## Page
=-=-=

Cheating Stereo Matching in Full-Scale: Physical Adversarial Attack against Binocular Depth Estimation¶

Conference: AAAI 2026 arXiv: 2511.14386 Code: None Area: 3D Vision Keywords: adversarial attack, stereo matching, binocular depth estimation, 3D texture camouflage, physical adversarial examples

TL;DR¶

This paper proposes the first full-surface 3D texture physical adversarial attack against stereo matching models. Through a stereo-aligned rendering module and a region-aware merging attack strategy, adversarial vehicles seamlessly blend into the background in the predicted depth map, causing severe failures in autonomous driving perception systems.

Background & Motivation¶

Existing physical adversarial examples (PAEs) primarily target monocular depth estimation (MDE) and mostly adopt 2D patch forms, which face fundamental limitations in stereo matching-based binocular depth estimation (SM-BDE) scenarios:

Limitations of 2D patches: They affect only local regions of the target object, exhibit unstable effects across different viewpoints, and disrupt the physical disparity consistency required by stereo cameras.

Insufficiency of existing SM attacks: PASM and Adv-DM naively assume a direct displacement relationship between left and right views, ignoring the disparity geometric constraints of real stereo cameras, leading to failure during physical deployment.

Incomplete hiding attacks: Existing hiding attacks only push target depth to infinity, leaving object contours clearly visible and exposing attack intent.

Growing adoption of SM-BDE in autonomous driving (Baidu Apollo, Waymo, Mobileye) makes security evaluation increasingly urgent.

Method¶

Overall Architecture¶

The system comprises three core modules: 1. Stereo-Aligned 3D Rendering Module: Uses 3D object detection to obtain vehicle pose, parameterizes left and right camera viewpoints in spherical coordinates, and independently renders the 3D vehicle with adversarial texture. 2. Merging Attack Texture Generation Module: Achieves depth blending via boundary depth extraction → region segmentation → region-wise optimization. 3. End-to-End Texture Optimization: A differentiable rendering pipeline backpropagates losses to iteratively optimize the full-surface texture \(\theta\).

Given a stereo background image pair \(b = (b^l, b^r)\), the texture is mapped onto the 3D mesh \(O\) and composited into the scene:

\[x_\theta = S(R(O, \theta, k), b, m)\]

The optimization objective is to make the SM model \(F\) predict depth values close to the background target depth \(d_t\):

\[\theta = \arg\min_\theta \mathcal{L}(F(x_\theta^l, x_\theta^r), d_t)\]

Key Designs¶

(1) Stereo-Aligned 3D Rendering (SAR)

=-=-=

## Material
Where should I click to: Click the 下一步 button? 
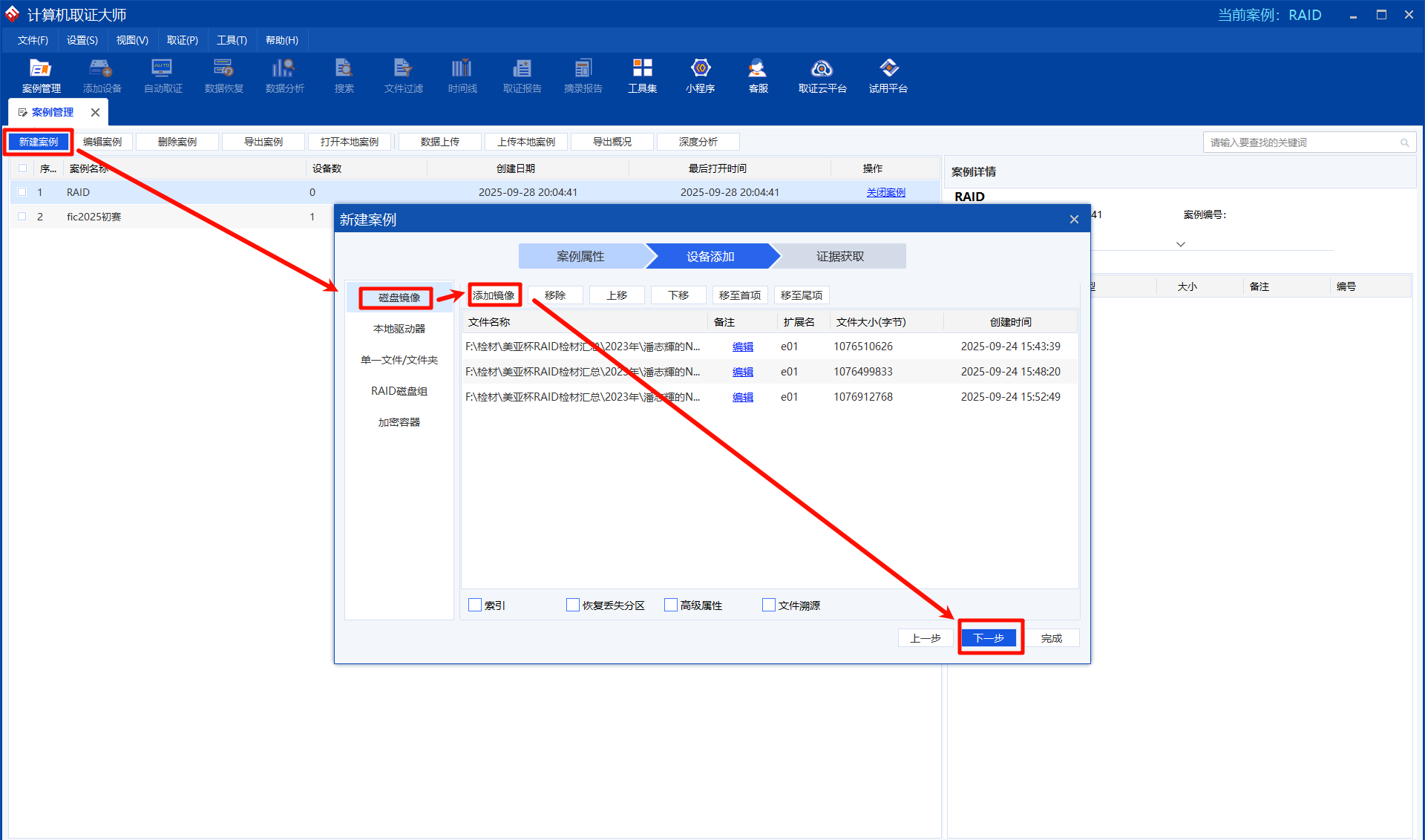[x=989, y=637]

=-=-=

## What you need to do
1. From the stereo matching attack page, return the passage from "Existing physical adversarial" to "exposing attack intent.", copied word for word.
2. Using the stereo matching attack page, answer each question briefly:
(a) Which companies are named as adopting SM-BDE in autonomous driving?
(b) How many core modules make up the system?
(c) Which two existing SM attacks are said to assume a direct displacement relationship between left and right views?

## Answers for the tasks
1.
Existing physical adversarial examples (PAEs) primarily target monocular depth estimation (MDE) and mostly adopt 2D patch forms, which face fundamental limitations in stereo matching-based binocular depth estimation (SM-BDE) scenarios:

Limitations of 2D patches: They affect only local regions of the target object, exhibit unstable effects across different viewpoints, and disrupt the physical disparity consistency required by stereo cameras.

Insufficiency of existing SM attacks: PASM and Adv-DM naively assume a direct displacement relationship between left and right views, ignoring the disparity geometric constraints of real stereo cameras, leading to failure during physical deployment.

Incomplete hiding attacks: Existing hiding attacks only push target depth to infinity, leaving object contours clearly visible and exposing attack intent.

2.
(a) Baidu Apollo, Waymo and Mobileye
(b) Three
(c) PASM and Adv-DM